28. A group of statistics students decided to conduct a survey at their university to find the average (mean) amount of time students spend studying per week. Based on a simple random sample, they surveyed 144 students. The statistics showed that students studied an average of 20 hours per week with a standard deviation of 10 hours. What is the probability that a sample mean would exceed 20 hours per week?

A) 1.96
B) 0.5
C) Cannot be calculated based on the given information.
D) 1.0

To calculate the probability that a sample mean would exceed 20 hours per week, we need to use the concept of the standard deviation and the normal distribution.

Firstly, we know that the sample mean is 20 hours per week. Since we want to know the probability of a sample mean exceeding 20 hours, we are interested in the area under the normal curve to the right of this mean.

Secondly, we have the standard deviation, which is 10 hours. The standard deviation is a measure of how spread out the data is. It tells us how much we can expect individual data points to vary from the mean.

Now, we can calculate the probability using the z-score formula.
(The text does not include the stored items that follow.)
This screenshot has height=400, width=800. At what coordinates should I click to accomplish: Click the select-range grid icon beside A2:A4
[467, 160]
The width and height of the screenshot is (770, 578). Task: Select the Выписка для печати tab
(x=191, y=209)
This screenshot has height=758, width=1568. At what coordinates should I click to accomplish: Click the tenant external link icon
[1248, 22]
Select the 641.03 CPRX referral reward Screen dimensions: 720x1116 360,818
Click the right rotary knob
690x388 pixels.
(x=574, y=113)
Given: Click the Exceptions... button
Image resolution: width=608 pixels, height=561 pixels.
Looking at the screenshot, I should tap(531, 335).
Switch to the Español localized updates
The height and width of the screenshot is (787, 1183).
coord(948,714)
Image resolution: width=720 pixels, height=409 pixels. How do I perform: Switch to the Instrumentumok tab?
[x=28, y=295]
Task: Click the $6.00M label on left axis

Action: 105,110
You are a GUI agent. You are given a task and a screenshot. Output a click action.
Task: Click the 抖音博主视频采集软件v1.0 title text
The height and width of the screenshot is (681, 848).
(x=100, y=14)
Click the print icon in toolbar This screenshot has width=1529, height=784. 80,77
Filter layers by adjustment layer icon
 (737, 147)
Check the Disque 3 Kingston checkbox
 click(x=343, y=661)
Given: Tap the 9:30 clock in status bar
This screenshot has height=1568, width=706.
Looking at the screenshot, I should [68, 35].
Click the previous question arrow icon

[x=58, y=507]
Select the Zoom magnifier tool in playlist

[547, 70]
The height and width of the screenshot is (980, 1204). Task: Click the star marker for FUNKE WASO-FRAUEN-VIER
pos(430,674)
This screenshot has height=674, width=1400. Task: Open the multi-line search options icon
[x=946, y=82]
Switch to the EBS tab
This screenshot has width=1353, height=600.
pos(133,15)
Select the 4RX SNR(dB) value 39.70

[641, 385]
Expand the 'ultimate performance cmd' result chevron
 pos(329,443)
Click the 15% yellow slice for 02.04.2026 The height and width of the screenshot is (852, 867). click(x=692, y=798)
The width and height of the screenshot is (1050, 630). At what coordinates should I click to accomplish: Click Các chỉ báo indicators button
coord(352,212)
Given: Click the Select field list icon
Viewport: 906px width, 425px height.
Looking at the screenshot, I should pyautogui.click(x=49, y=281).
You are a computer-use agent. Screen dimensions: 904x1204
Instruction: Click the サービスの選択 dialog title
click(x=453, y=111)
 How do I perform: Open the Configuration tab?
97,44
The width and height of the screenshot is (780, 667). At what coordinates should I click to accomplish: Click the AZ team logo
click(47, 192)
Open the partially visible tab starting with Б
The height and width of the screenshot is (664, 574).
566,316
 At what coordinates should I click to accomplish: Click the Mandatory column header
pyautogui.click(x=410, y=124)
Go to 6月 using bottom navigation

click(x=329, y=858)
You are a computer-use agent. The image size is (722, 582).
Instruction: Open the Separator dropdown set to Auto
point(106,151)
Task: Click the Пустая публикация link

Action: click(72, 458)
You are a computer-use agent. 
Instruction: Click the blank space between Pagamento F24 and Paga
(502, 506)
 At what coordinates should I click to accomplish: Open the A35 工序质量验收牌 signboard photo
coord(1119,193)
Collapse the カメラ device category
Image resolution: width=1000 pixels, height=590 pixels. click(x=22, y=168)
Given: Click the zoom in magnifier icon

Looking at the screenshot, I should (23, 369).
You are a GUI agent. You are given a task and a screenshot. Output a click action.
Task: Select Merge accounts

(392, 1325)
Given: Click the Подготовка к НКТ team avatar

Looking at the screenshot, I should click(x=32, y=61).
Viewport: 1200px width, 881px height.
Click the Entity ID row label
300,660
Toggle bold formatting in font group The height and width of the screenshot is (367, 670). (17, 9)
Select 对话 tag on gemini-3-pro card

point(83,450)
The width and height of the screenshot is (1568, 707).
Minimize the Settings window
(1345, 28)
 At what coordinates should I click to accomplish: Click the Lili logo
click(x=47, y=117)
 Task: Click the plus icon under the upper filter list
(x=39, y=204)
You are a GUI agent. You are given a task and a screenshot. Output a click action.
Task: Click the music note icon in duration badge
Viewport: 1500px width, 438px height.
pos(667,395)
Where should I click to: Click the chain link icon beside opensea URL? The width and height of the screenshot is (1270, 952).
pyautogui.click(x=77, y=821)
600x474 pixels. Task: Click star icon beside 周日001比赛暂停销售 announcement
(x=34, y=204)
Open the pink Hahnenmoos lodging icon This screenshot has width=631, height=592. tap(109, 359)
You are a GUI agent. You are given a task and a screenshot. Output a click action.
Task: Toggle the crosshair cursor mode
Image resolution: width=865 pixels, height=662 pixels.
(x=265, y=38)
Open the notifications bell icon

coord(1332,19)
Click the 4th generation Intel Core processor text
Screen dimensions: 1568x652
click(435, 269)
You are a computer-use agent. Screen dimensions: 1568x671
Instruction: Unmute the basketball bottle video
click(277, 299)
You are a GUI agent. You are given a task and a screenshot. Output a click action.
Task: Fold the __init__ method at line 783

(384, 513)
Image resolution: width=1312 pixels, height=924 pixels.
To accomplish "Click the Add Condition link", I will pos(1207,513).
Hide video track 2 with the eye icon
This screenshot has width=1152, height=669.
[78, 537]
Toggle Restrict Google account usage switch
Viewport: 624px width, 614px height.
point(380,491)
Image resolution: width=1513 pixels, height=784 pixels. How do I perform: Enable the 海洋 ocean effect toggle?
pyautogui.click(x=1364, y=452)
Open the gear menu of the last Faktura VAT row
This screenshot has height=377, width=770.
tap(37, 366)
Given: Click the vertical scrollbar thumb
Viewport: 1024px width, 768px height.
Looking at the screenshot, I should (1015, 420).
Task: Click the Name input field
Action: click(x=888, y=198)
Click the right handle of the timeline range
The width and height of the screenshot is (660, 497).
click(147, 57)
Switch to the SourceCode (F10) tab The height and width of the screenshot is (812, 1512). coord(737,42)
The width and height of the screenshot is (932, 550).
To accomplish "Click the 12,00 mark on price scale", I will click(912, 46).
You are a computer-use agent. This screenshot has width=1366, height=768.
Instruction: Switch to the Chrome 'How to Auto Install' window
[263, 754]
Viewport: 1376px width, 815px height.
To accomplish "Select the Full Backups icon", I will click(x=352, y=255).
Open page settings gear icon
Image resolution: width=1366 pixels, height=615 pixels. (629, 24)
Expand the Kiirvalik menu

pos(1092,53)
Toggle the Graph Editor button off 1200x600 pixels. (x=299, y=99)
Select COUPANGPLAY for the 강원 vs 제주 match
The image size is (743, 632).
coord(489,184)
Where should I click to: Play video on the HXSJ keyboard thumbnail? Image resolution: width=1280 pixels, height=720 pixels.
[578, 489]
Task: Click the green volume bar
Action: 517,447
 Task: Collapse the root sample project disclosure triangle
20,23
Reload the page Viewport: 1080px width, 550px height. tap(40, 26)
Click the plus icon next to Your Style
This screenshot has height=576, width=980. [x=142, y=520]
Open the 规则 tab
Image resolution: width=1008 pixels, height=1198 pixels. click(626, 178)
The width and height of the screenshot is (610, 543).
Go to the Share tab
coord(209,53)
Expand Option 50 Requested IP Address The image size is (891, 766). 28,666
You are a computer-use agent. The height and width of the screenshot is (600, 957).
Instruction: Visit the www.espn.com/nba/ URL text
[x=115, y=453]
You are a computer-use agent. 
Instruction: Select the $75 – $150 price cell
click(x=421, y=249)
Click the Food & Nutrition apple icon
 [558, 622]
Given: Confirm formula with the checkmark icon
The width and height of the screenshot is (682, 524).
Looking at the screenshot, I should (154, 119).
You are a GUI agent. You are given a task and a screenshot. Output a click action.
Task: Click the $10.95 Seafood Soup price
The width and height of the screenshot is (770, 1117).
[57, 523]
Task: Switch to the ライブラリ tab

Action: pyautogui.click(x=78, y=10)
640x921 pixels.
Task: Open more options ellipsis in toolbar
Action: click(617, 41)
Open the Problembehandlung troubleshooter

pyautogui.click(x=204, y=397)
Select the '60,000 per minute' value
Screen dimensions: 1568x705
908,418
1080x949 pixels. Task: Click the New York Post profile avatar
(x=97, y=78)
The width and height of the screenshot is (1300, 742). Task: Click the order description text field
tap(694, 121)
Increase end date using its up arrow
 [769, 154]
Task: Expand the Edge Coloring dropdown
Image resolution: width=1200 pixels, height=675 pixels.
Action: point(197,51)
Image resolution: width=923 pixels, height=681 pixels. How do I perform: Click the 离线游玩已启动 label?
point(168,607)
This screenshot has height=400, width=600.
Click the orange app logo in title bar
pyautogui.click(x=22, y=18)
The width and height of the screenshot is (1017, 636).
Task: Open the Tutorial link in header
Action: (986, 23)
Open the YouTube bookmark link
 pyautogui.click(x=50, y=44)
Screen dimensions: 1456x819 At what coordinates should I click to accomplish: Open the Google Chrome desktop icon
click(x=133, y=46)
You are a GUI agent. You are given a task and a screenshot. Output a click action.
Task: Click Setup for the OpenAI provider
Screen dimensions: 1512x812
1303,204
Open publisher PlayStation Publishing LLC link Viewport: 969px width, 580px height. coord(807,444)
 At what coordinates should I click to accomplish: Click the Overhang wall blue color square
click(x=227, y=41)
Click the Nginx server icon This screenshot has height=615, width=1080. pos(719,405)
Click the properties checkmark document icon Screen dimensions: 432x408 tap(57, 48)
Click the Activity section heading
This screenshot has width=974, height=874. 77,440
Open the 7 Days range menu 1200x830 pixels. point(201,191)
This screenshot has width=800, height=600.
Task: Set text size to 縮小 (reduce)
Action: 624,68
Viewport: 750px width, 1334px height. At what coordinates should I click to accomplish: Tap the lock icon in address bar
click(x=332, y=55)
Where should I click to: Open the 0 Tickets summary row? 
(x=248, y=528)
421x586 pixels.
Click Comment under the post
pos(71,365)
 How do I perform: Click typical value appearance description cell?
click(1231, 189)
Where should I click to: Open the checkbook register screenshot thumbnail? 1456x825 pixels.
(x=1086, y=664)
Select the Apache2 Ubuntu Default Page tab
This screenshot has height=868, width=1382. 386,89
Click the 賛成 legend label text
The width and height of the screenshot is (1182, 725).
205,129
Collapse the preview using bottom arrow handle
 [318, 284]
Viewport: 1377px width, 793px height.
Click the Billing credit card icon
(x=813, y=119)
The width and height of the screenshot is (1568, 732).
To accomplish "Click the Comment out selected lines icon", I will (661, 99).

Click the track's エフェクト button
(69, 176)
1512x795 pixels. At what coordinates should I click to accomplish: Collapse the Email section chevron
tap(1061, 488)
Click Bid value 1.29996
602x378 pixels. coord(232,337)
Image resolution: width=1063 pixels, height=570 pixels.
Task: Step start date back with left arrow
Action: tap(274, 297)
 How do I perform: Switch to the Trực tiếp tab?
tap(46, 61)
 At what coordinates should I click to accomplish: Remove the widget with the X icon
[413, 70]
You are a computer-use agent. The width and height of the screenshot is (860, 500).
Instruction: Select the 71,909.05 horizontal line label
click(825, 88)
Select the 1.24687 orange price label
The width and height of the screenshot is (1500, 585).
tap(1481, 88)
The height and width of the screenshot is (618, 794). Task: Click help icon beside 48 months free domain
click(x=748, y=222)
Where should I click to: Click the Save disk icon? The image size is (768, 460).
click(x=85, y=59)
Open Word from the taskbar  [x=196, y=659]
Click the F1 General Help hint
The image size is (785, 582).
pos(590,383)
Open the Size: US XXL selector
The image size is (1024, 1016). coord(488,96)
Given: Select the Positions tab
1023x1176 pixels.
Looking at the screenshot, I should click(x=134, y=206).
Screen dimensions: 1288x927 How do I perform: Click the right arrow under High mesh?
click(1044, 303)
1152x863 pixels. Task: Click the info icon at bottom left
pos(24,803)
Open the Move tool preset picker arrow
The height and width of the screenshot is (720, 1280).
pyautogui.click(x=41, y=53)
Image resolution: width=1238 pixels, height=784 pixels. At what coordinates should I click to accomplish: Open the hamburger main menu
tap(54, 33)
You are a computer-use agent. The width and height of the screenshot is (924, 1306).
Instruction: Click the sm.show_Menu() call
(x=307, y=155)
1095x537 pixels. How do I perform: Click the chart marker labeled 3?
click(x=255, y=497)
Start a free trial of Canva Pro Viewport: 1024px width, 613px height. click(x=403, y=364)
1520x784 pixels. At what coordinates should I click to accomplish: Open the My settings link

The z-score is a measure of how many standard deviations a particular value is from the mean.

The formula for calculating the z-score is given by:
z = (x - μ) / (σ / √n)

Where:
z = z-score
x = sample mean we want to find the probability for (in this case, 20 hours)
μ = population mean (given as 20 hours)
σ = population standard deviation (given as 10 hours)
n = sample size (given as 144 students)

Plugging in the values:
z = (20 - 20) / (10 / √144)
z = 0 / (10 / 12)
z = 0

Now, we look up the z-score of 0 in the standard normal distribution table or use a calculator to find the corresponding probability.

By looking up the z-score of 0 in the standard normal distribution table, we find that the probability corresponding to a z-score of 0 is 0.5.

Therefore, the correct answer is B) 0.5.

If it is a normal distribution, mean = median = mode.

Look at your definition of median.